Here's the question you clicked on:
KingGeorge
[SOLVED by @eliassaab] Define a function \(f: \mathbb{Z}^+ \longrightarrow \mathbb{Z}^+\) such that \(f\) is strictly increasing, \(f\) is multiplicative, and \(f(2)=2\). Show that \(f(n)=n\) for all \(n\).
f'(a) > 0 f(a)f(b) = f(ab) f(2) = 2
\[f(2) = f(1 \times 2) = f(1)f(2)\] hence f(1) = 1
Be careful with your derivatives. This is not a continuous function.
i should have said x ≥ y, then f(x) ≥ f(y)
i was thinking induction?
That's what I first thought as well, but for induction to work, you need to show that \(f(3)=3\).
f(2^n) = 2^n doesn't particularly help
ah it does, now we know f(4) cant we just say \[f(2) < f(3) < f(4) \] and since f(3) is an integer...
thats it i think
Multiplicative means that if \(\gcd(a, b)=1\), then \(f(a\cdot b)=f(a)\cdot f(b)\) \(\gcd(2, 2)=2\) so we can't say that \(f(2\cdot2)=f(2)\cdot f(2)\)
i did not know that
If it were strictly multiplicative we could say that, but unfortunately, it's not given that it's strictly multiplicative.
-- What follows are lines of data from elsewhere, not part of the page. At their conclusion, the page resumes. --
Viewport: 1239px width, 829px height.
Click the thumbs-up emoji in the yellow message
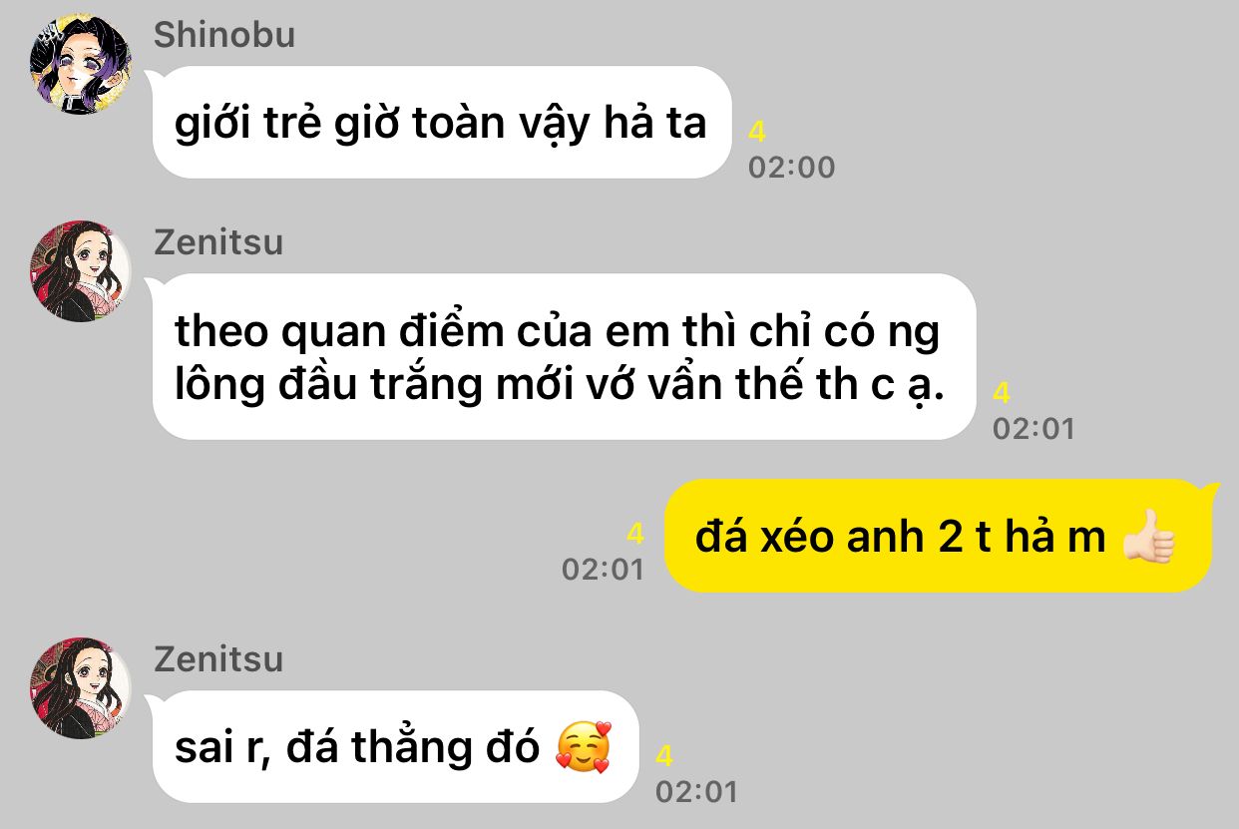pos(1149,537)
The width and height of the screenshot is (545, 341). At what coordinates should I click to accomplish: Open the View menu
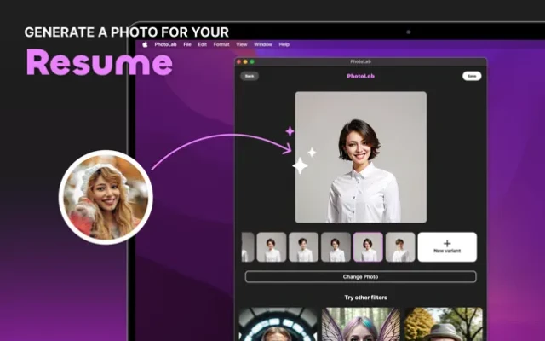point(242,43)
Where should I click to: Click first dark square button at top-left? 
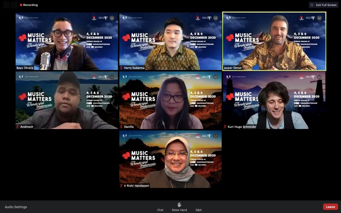click(x=6, y=5)
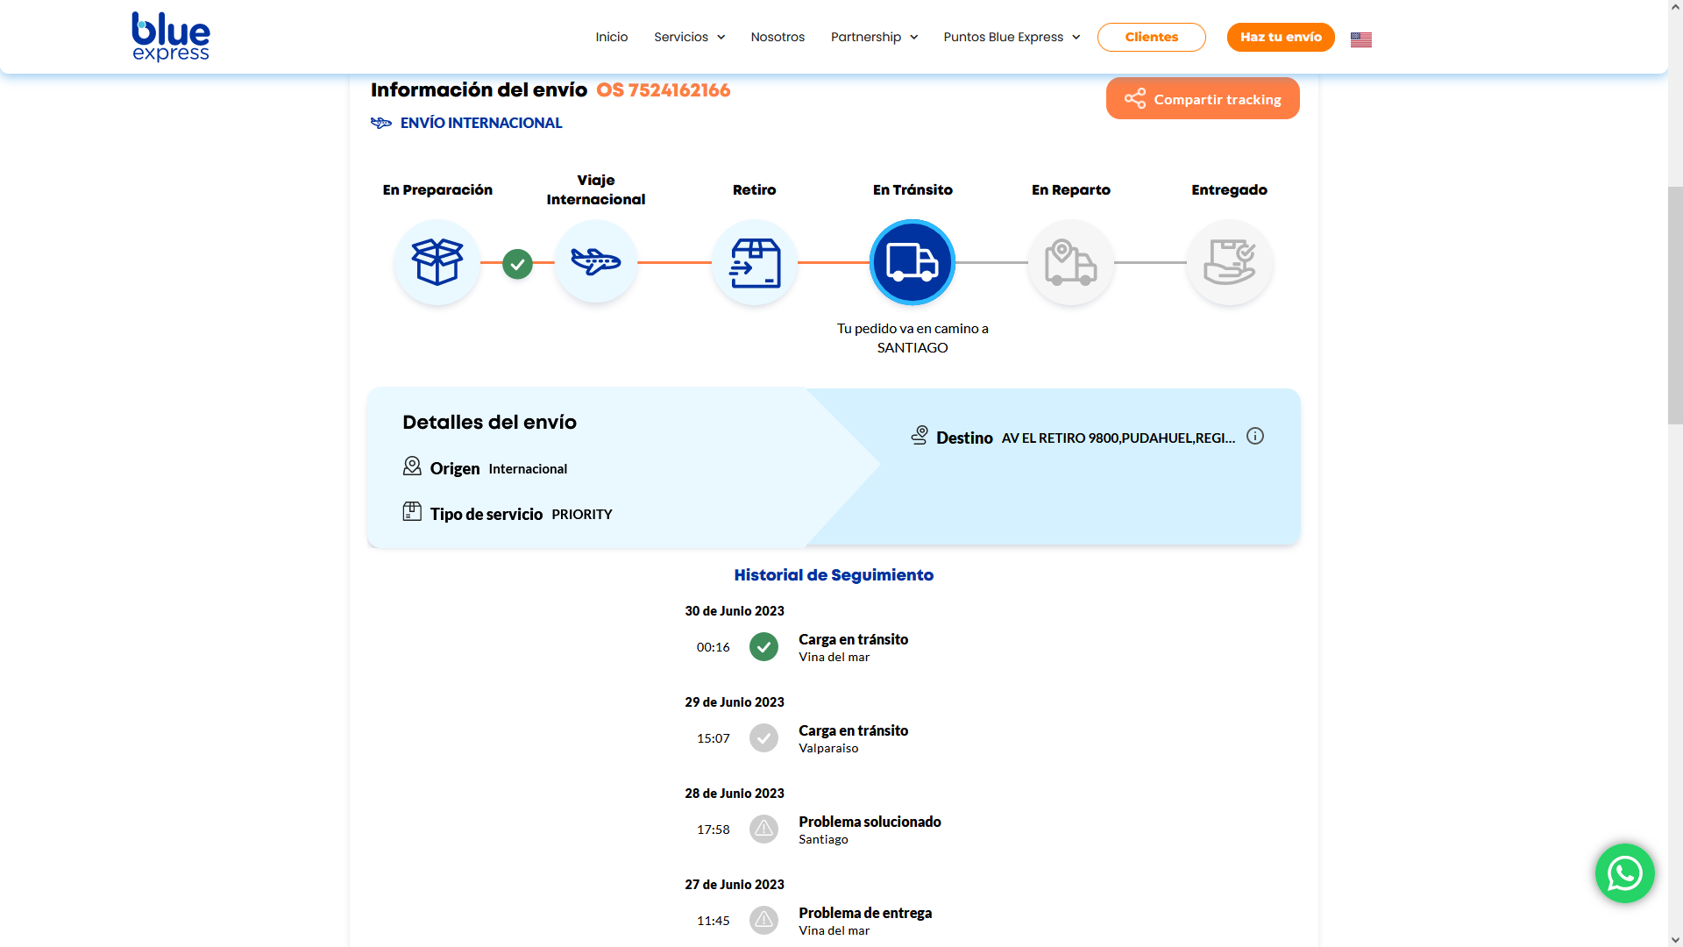The image size is (1683, 947).
Task: Open the Partnership dropdown
Action: point(874,37)
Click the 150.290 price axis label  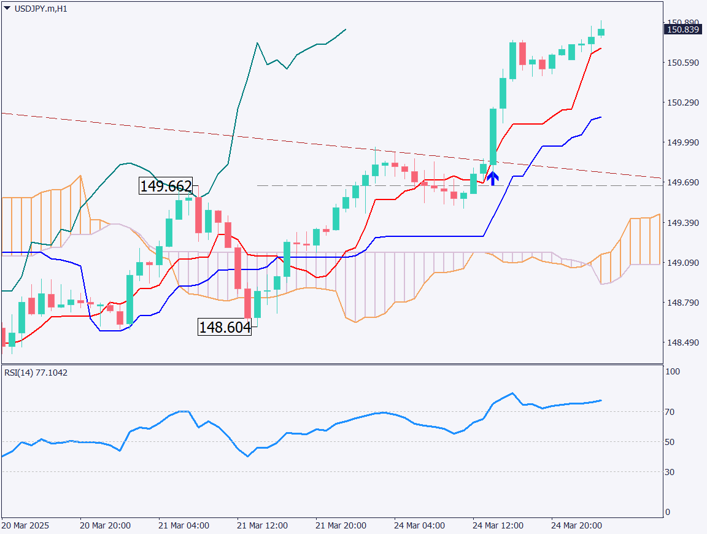pyautogui.click(x=683, y=103)
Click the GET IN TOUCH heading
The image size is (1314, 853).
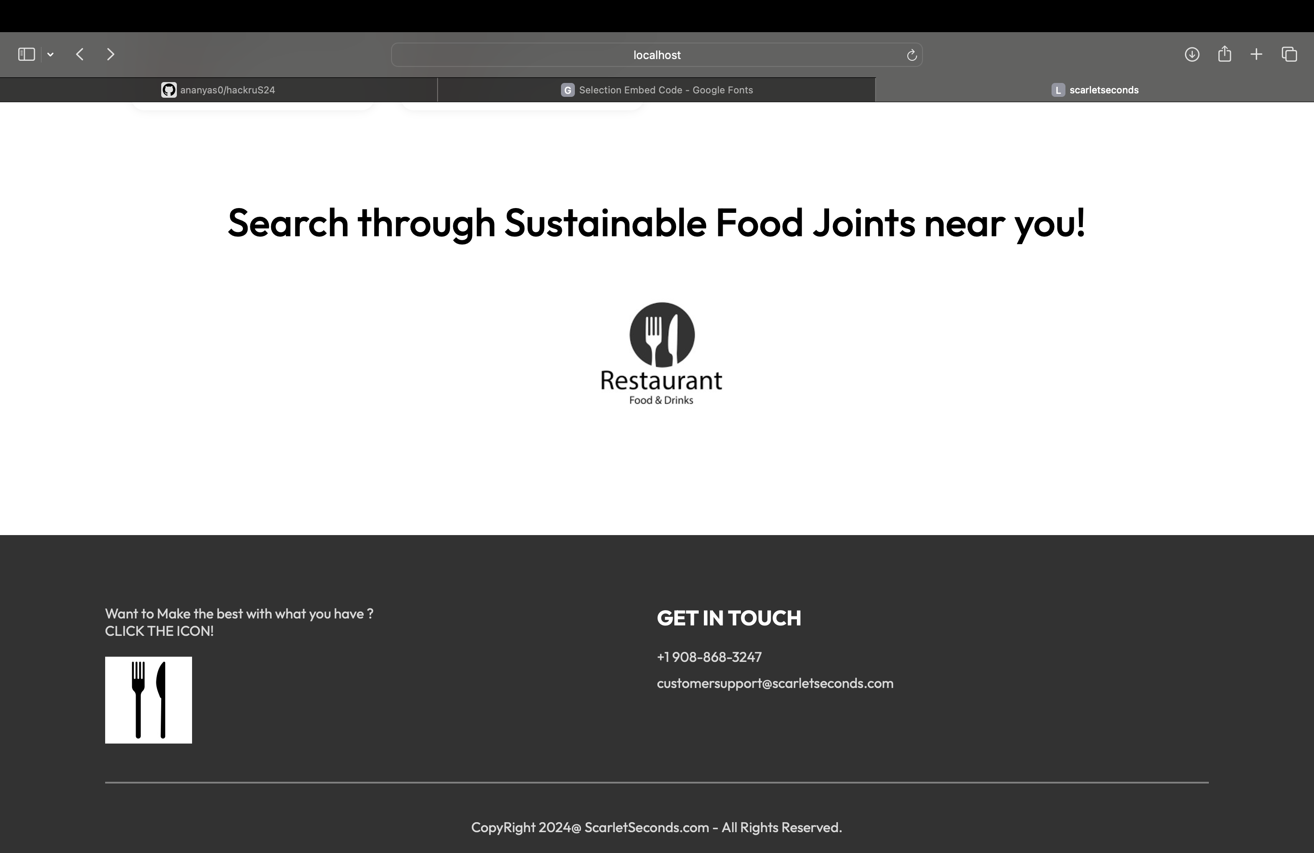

not having any luck. i tried using the fact that consecutive integers are coprime
let me know if you want a hint.
i think i'll sleep on it, im too tired to do maths now lol
f(3)f(5)=f(15)<f(18) =f(2) f(9)=2f(9)< 2 f(10) =4 f(5) Henc2 f(2)=2<f(3) < 4 f(3) =3
That's clever. Significantly more simple than the solution I had.